Yapımcılığını Microids’in üstlendiği The Shadow of the Dragon, Drakula serisinin dördüncü oyunu olma unvanına sahip. Senaryo olarak diğer Drakula oyunları ile doğrudan bir bağlantısı olmadığı için diğer serileri oynamadan da rahatlıkla oynanabilmektedir. Çok da fazla uzatmadan, Kont’un yeni oyununun incelemesine geçelim.
Karanlık prensin gölgesinde
Shadow of the Dragon bizleri doksanlı yıllara götürüyor. Profesör Vambery ve mülkiyetinde olan 15 paha biçilemez tablo, yük gemisi ile New York’taki Metropolitan Müzesi’ne doğru yola çıkar. Fakat gemi Kuzey Atlantik denizinde şiddetli bir fırtınaya yakalanır. Gemi dev dalgalara daha fazla direnemez ve derin sulara gömülür. Profesör de tablolarda denizin derinliklerinde kaybolur. Trajik olayın üzerinden fazla geçmemiştir ki batan tablolardan birisi Macaristan’da, Budapeşte’de ortaya çıkar. Bunun üzerine Metropolitan Müzesi, Ellen Cross’u tabloların peşinden gitmesi için görevlendirir. 28 yaşındaki Ellen, çocukluğundan beri nadir görülen bir kan hastalığı ile boğuşmaktadır. Hastalığının kesin bir tedavisi yoktur ve kendisini aldığı ilaçlarla rahatlatmaktadır.

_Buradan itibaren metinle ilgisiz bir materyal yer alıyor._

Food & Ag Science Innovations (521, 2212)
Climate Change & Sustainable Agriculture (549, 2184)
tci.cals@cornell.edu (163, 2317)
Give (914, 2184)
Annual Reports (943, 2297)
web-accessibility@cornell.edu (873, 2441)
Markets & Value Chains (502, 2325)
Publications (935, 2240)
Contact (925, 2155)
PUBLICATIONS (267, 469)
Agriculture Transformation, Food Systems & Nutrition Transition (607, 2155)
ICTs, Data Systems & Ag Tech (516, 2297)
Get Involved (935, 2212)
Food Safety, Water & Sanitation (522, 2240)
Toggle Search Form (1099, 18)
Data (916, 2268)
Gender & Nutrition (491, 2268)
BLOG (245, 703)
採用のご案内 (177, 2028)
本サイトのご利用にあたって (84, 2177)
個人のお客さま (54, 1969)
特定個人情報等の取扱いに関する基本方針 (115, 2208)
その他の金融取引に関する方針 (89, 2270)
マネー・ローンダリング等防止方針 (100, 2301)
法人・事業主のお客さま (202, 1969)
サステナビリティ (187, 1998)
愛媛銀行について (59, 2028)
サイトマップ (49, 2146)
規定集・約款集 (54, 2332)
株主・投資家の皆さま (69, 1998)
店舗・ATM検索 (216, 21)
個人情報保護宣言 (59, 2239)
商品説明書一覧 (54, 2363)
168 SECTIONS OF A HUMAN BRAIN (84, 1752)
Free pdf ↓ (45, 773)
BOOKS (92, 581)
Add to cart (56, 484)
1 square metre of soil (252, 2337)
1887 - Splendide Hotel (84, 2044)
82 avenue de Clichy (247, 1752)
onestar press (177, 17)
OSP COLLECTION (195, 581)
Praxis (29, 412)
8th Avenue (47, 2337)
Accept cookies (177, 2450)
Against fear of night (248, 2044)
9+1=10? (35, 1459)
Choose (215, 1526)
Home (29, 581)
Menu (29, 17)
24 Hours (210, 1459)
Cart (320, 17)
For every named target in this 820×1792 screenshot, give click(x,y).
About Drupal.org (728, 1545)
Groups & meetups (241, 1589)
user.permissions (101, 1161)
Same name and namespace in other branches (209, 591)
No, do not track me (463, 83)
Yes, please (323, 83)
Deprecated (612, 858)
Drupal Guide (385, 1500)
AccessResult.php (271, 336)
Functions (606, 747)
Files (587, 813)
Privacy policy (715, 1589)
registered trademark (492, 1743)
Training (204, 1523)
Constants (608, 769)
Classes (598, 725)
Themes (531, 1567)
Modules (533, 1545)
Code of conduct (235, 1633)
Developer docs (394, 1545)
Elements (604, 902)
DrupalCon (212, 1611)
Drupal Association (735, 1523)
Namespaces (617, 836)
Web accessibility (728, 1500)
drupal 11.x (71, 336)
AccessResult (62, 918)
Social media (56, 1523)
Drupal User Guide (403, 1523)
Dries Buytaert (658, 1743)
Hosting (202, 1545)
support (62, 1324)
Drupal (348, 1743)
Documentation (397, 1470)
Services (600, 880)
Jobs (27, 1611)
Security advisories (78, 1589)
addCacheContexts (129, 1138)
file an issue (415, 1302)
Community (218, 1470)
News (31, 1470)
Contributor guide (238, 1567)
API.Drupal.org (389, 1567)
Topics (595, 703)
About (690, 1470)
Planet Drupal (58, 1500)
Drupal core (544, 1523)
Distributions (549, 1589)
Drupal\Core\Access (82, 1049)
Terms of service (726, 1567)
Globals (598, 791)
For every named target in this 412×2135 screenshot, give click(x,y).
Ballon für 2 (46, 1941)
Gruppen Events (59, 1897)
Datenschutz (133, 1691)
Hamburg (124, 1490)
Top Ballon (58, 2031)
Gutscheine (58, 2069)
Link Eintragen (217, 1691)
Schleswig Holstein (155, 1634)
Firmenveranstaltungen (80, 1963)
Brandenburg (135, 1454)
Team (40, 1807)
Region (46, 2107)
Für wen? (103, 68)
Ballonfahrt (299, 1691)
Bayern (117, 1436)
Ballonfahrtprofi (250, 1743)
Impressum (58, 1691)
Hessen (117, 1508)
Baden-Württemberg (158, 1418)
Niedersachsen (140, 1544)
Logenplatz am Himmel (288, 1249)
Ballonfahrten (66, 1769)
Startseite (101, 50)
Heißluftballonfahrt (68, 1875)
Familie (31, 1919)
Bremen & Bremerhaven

Budapeşte’deki tablo ise Friedlen adındaki bir hırsız ile beraber yakalanmıştır ve Ellen de hemen New York’tan Friedlen’in tutulduğu karakola doğru yola koyulur. Ellen tablonun yük gemisinde bulunması gereken orijinal tablolardan birisi olduğunu onaylar ve Friedlen’le de konuşmak ister. Lakin kendisini büyük bir sürpriz beklemektedir. Friedlen tutulduğu hücresinde ölmüştür, üstelik yüzü de korkunç bir haldedir. Ayrıca duvarına da “Sizin için geliyor” cümlesini kazımıştır. Ellen’in elinde kalan tek ipucu da Friedlen’in üzerinden çıkan şifreli kâğıt parçasıdır. Tablolar hakkında daha fazla bilgi elde edebilmek için Ellen, Londra’ya, Profesör Vambery’nin malikanesine gider. Burada Ellen’i profesörün asistanı ve aynı zamanda ünlü Drakula kitaplarının yazarı Bram Stoker’ın torununun oğlu olan Adam Stoker karşılar. Çok geçmeden de Ellen ilginç bir bilgiyle karşılaşır. Bu bilgiye göre yola 15 değil 16 tablo çıkmıştır. Lakin keşke çıkmaz olsaymış çünkü bu tablo Ellen’i hiç beklemeyeceği türden bir maceranın içine çekecektir.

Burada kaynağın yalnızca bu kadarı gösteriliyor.